By Matthew F. Ferraro
A recent op-ed in the New York Times by a Nepali-Bhutanese refugee named Vidhyapati Mishra has renewed interest in the often-overlooked refugee crisis of Bhutan, the “happiest nation in the world.” About a quarter-century ago, tens of thousands of Bhutanese of Nepali extraction (often referred to as “Lhotshampas”) lost their citizenship due to a 1985 law and either fled to refugee camps in neighboring countries or remained in Bhutan but without citizenship, due to the country’s continued policies of strict ethnic nationalism.
On the other hand, many rightly admire Bhutan for peacefully abandoning its absolute monarchy for a constitutional one and writing a 2008 Constitution that embraces many liberal, universalist positions, without any domestic or foreign pressure to do so. One writer remarked that the internally driven transformation “might be one of the most astonishing and unique transitions to democracy witnessed by scholars so far.” For instance, Bhutan’s Constitution allows the parliament to force the abdication of the king, creates an independent judiciary headed by a Supreme Court, establishes a powerful and independent anti-corruption commission, and specifies equality and sustainable development as principles of state policy.
A resolution to the so-called “enigma of Bhutan” – in which a progressive country has yet to address a major ethnic rights concern – may lie in the principles and text of Bhutan’s enlightened supreme law itself, and the constitutional litigation for which it allows.
The Constitution explicitly grants universal standing to all people, not just citizens, to bring court claims “for the enforcement of the rights conferred” by the Constitution. A Lhotshampa currently in Bhutan who lost his citizenship could rely upon this universal standing provision and the Constitution’s universalist principles to advance a claim for a vindication of his rights to nationality – either full citizenship or at least a kind of de facto permanent residency status for non-ethnically Bhutanese.

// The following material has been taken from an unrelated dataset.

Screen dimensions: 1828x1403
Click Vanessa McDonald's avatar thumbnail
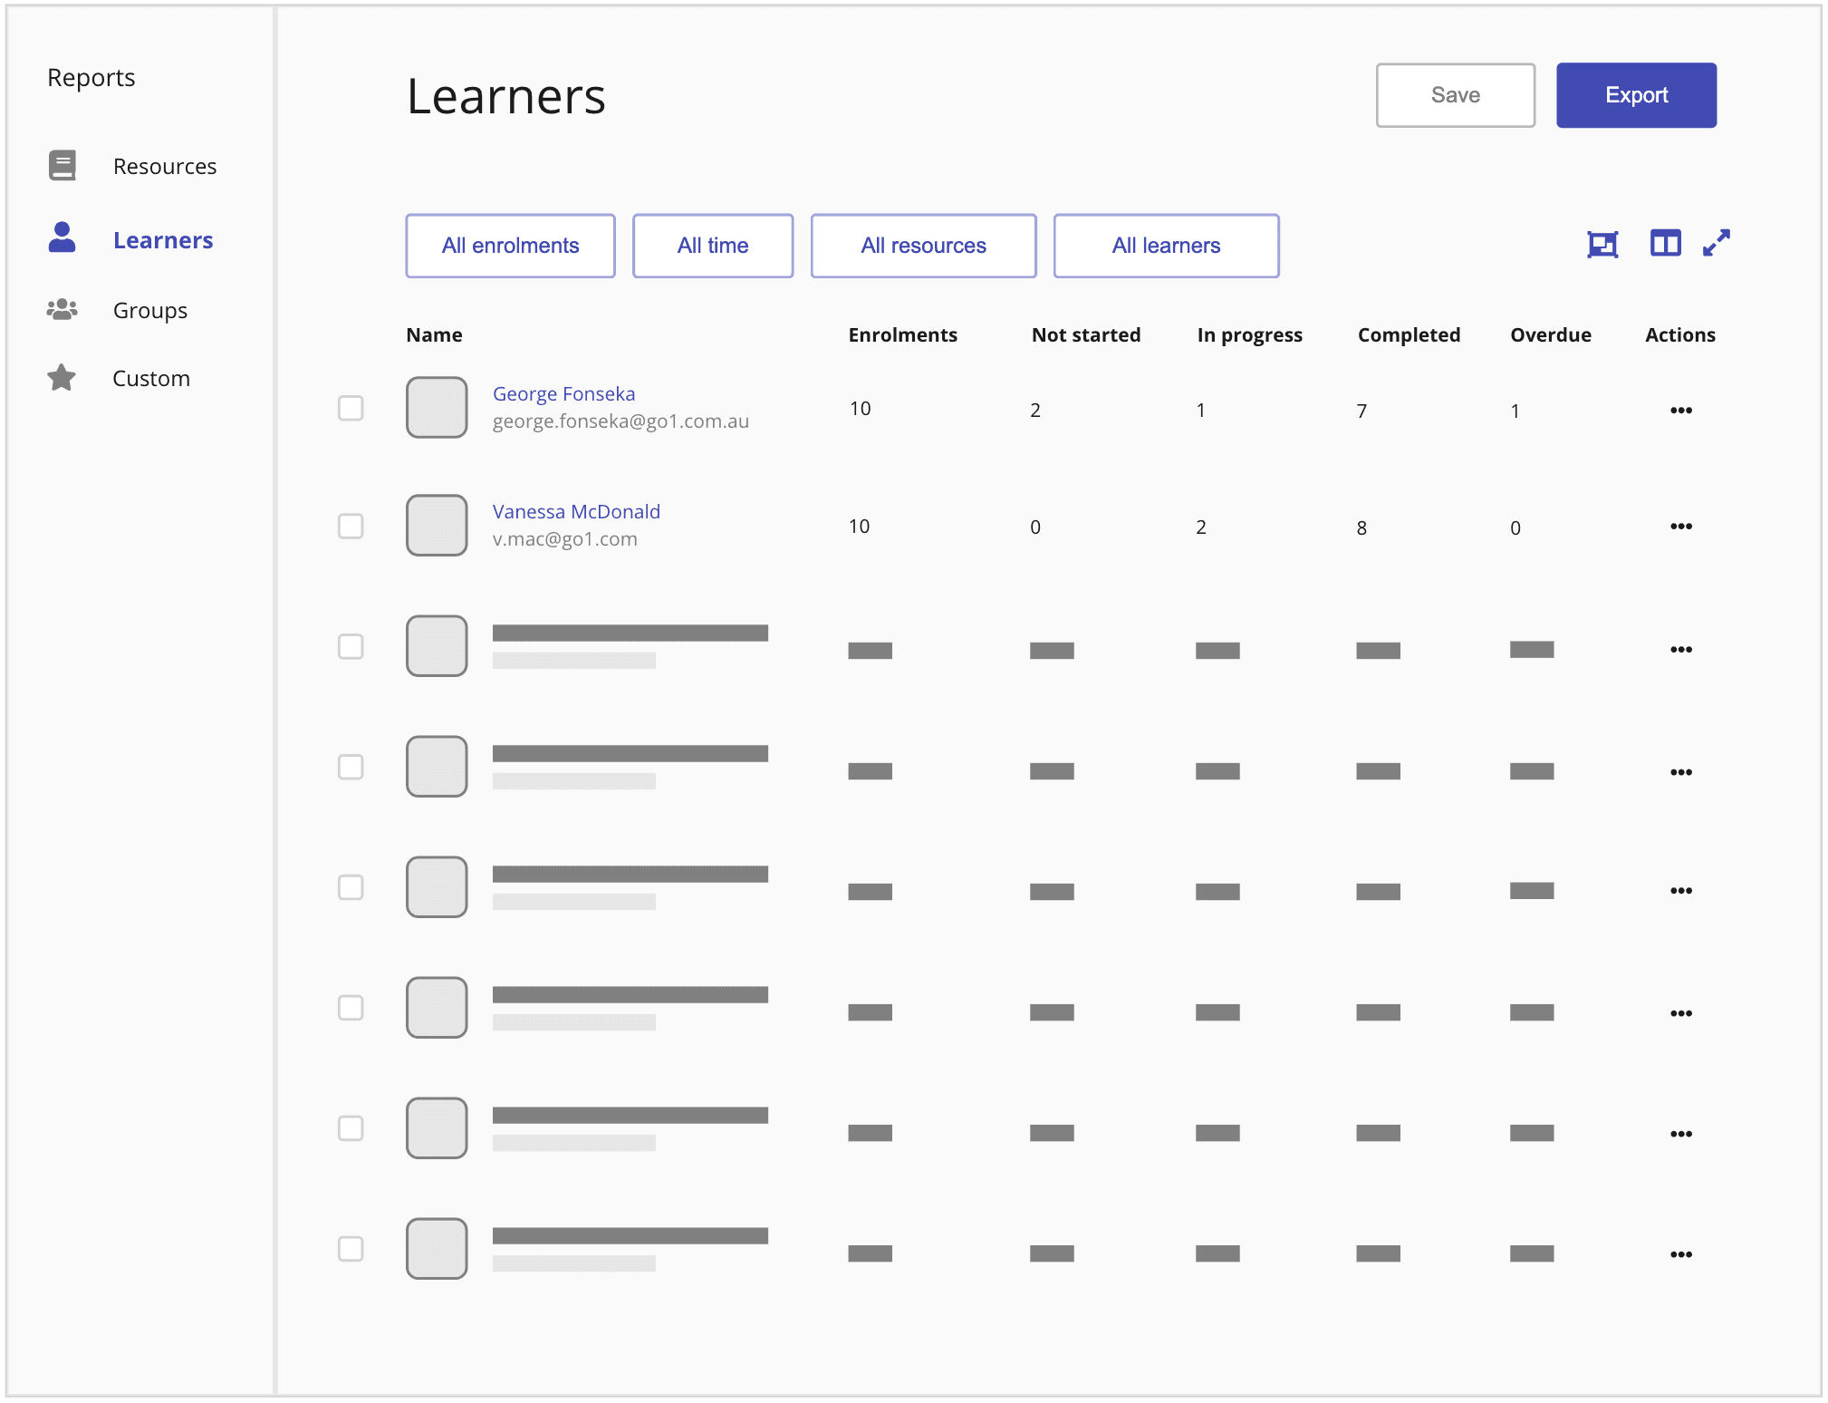[x=437, y=526]
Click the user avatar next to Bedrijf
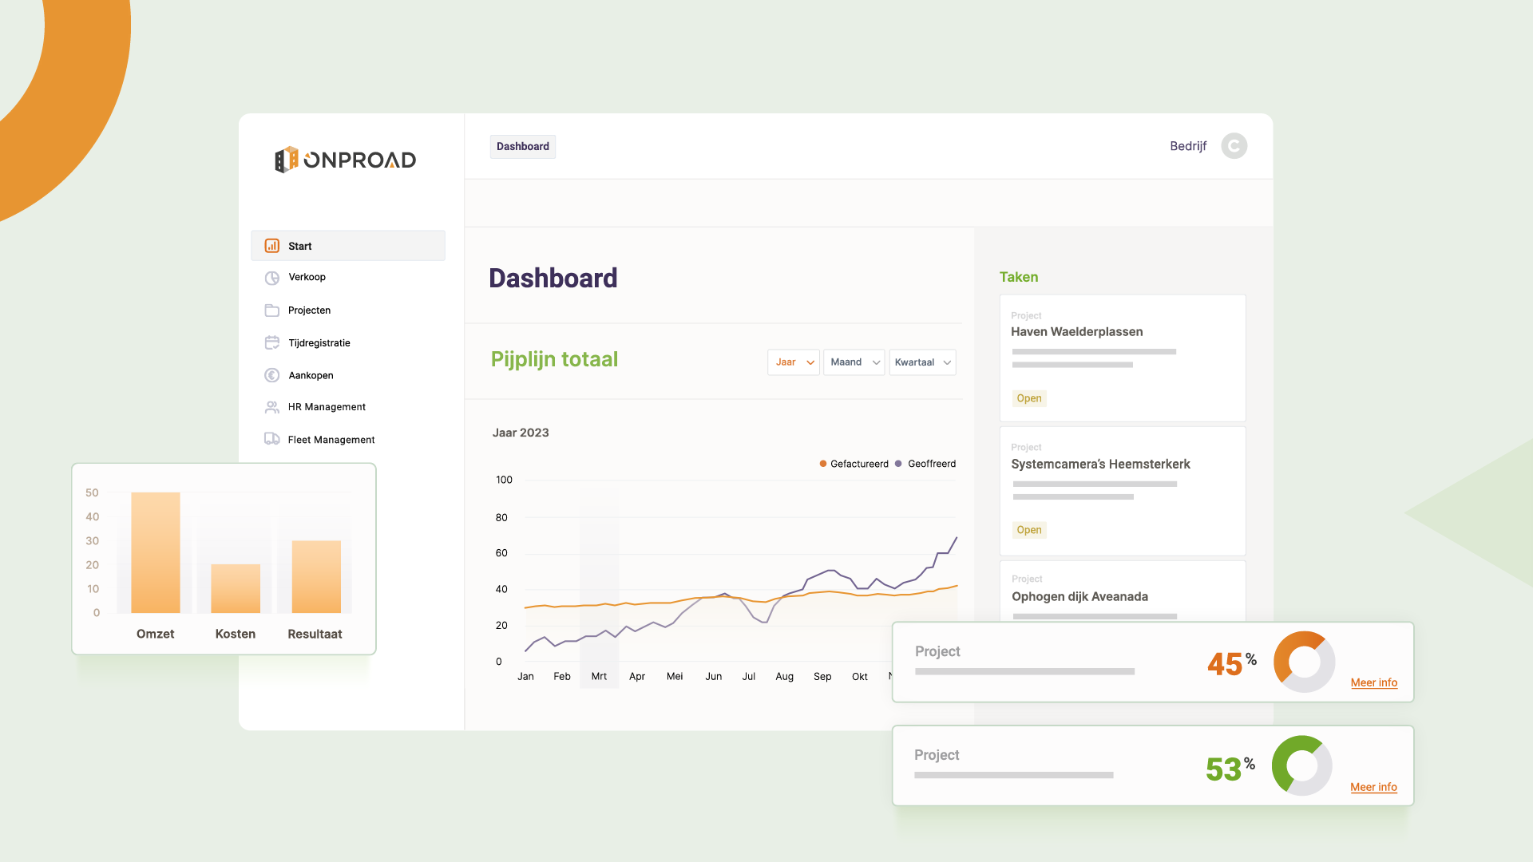This screenshot has height=862, width=1533. (x=1234, y=146)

Three provisions in the Constitution particularly support such a claim. First, it establishes Buddhism as the state’s “spiritual heritage” which it describes as promoting “the principles and values of peace, nonviolence, compassion and tolerance.” If this is so, then a policy that cares for the dispossessed would find support in Bhutan’s overarching self-conception as a Buddhist kingdom.
Second, like the United States, Bhutan’s Constitution includes an equal protection clause: “All persons are equal before the law and are entitled to equal and effective protection of the law and shall not be discriminated against on the grounds of race, sex, language, religion, politics or other status.” The citizenship laws of which Mr. Mishra wrote, which stripped Lhotshampas of their status and forced their exile, had both discriminatory intent and effect, and they could be challenged under this provision.

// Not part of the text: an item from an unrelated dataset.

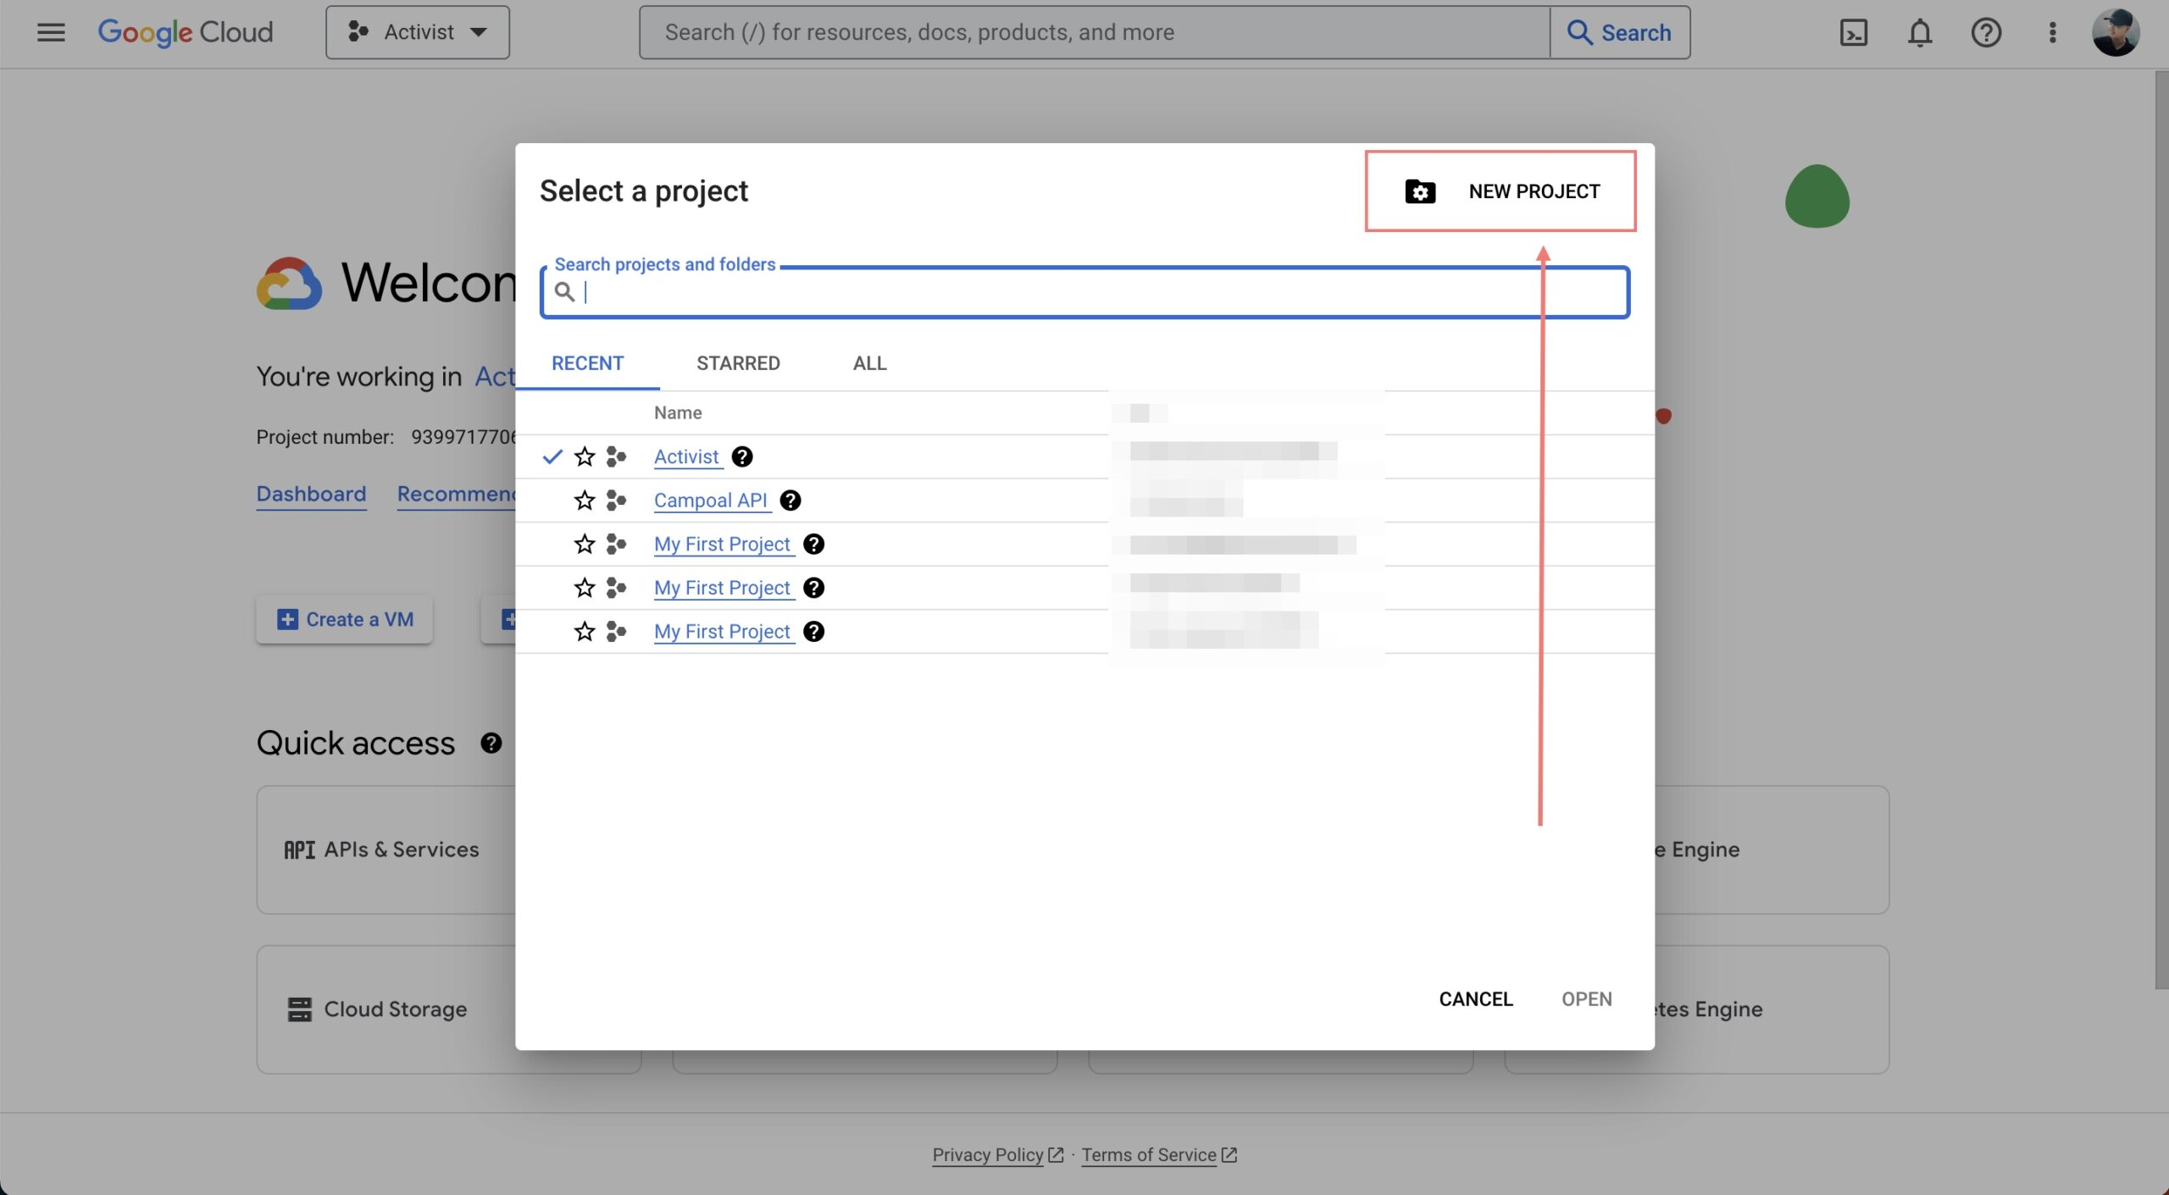Click the user account avatar
The image size is (2169, 1195).
coord(2115,32)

Third and finally, Bhutan’s Constitution establishes a “principle of state policy” that it “shall endeavour to promote goodwill and co-operation with nations, [and] foster respect for international law and treaty obligations . . . .” The citizenship policies that drove the Lhotshampas from Bhutan probably contravene Bhutan’s international law obligations, including general international norms against racial discrimination and the arbitrary deprivation of nationality, and, specifically, the Convention on the Rights of the Child (CRC), which Bhutan signed without reservation in 1990. The CRC commands state parties to “undertake to respect the right of the child to preserve his or her identity, including nationality . . . without unlawful interference.” Bhutan likely violated the CRC when it stripped Lhotshampa children (like Mr. Mishra) of their citizenship in the late-1980s. One could argue Bhutan does a disservice to its own principle of state policy when it violates the very law it is supposed to foster.

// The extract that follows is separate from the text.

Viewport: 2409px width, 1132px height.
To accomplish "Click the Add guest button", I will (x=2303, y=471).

As these provisions show, the Bhutanese Constitution contains the seeds of the country’s own renewal. This legal argument, if given the opportunity to be developed before the Bhutanese courts, could help lead to the establishment of either full citizenship or a category of de facto permanent residency for non-ethnically Bhutanese persons. Such a status would guarantee them basic civil rights, ameliorate the Constitution’s greatest weakness, and provide a political status to an otherwise stateless people. Even more, Bhutan – by resolving a difficult issue of ethnic rights openly and through its courts – would show the world that it has truly embraced the rule of law and prove that, here on earth, even “Shangri-La” can be bettered for the benefit of all of its people.
Beginning in August 2013, Matthew F. Ferraro will serve as a law clerk on the United States Court of Appeals for the Ninth Circuit. This piece is adapted from his article, Stateless in Shangri-La: Minority Rights, Citizenship, and Belonging in Bhutan published in the Stanford Journal of International Law.